What to do -
Pictures in the entries below are to be left out; otherwise, reproduce exactly the lines from the first through the line containing "The height and".

Excerpted records -
- - - - - - -
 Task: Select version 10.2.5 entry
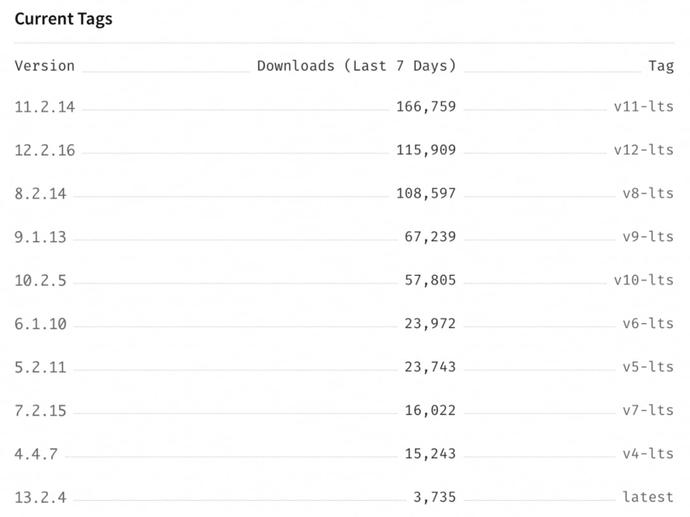pos(40,280)
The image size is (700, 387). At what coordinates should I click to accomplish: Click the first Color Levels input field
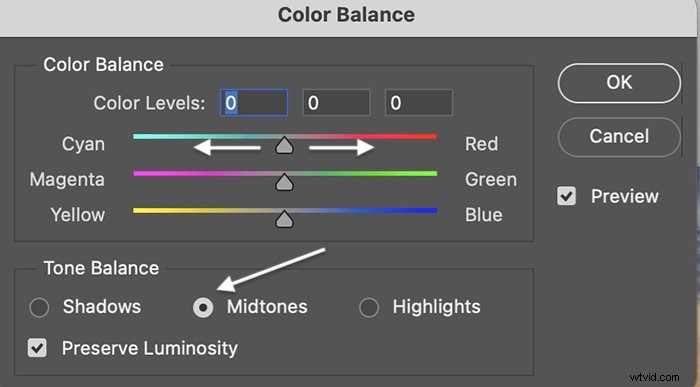coord(254,103)
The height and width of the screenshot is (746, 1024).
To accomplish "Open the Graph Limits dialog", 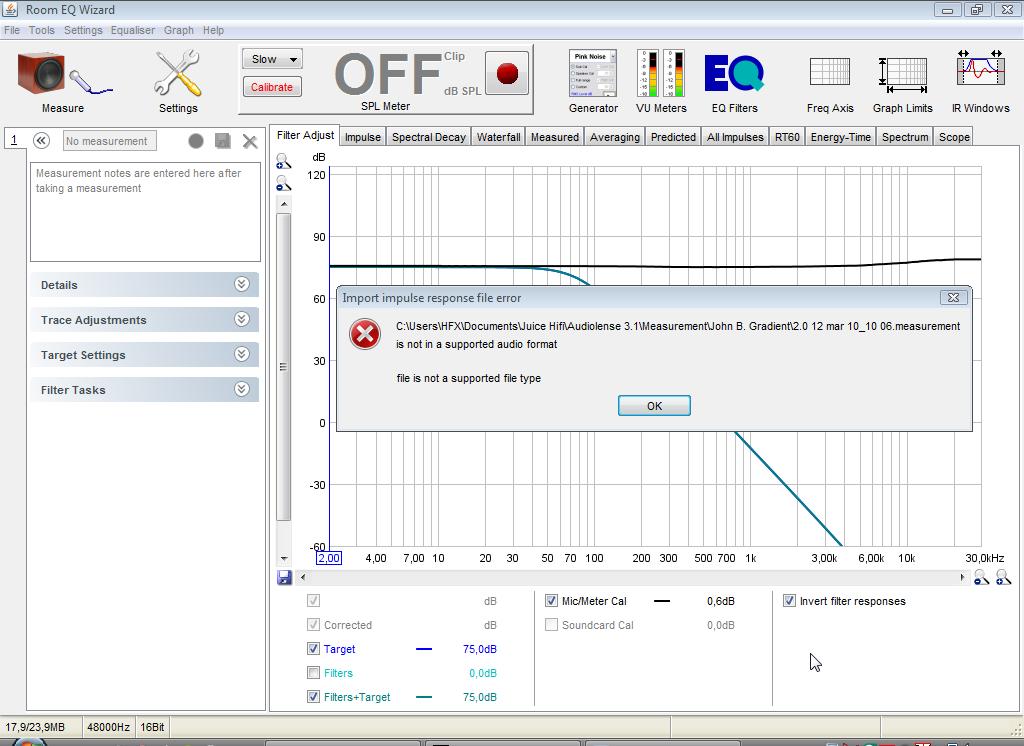I will pyautogui.click(x=902, y=74).
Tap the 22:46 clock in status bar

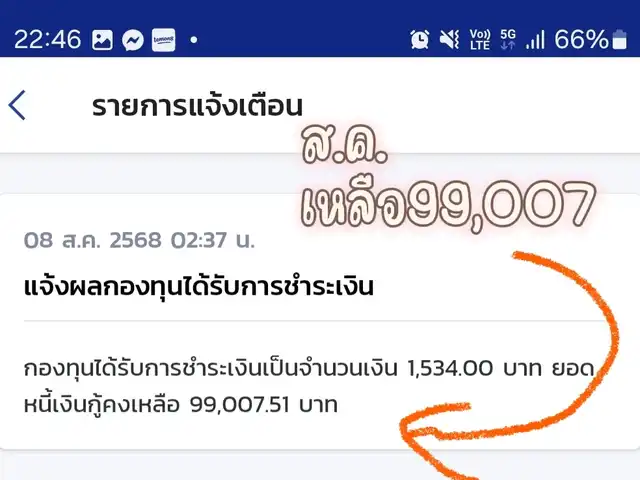[x=48, y=40]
- - - - - - -
Solution to the problem -
 Task: Select version 10.2.5 entry
pos(40,280)
The image size is (700, 387). At what coordinates should I click to accomplish: Click the first Color Levels input field
coord(254,103)
The height and width of the screenshot is (746, 1024).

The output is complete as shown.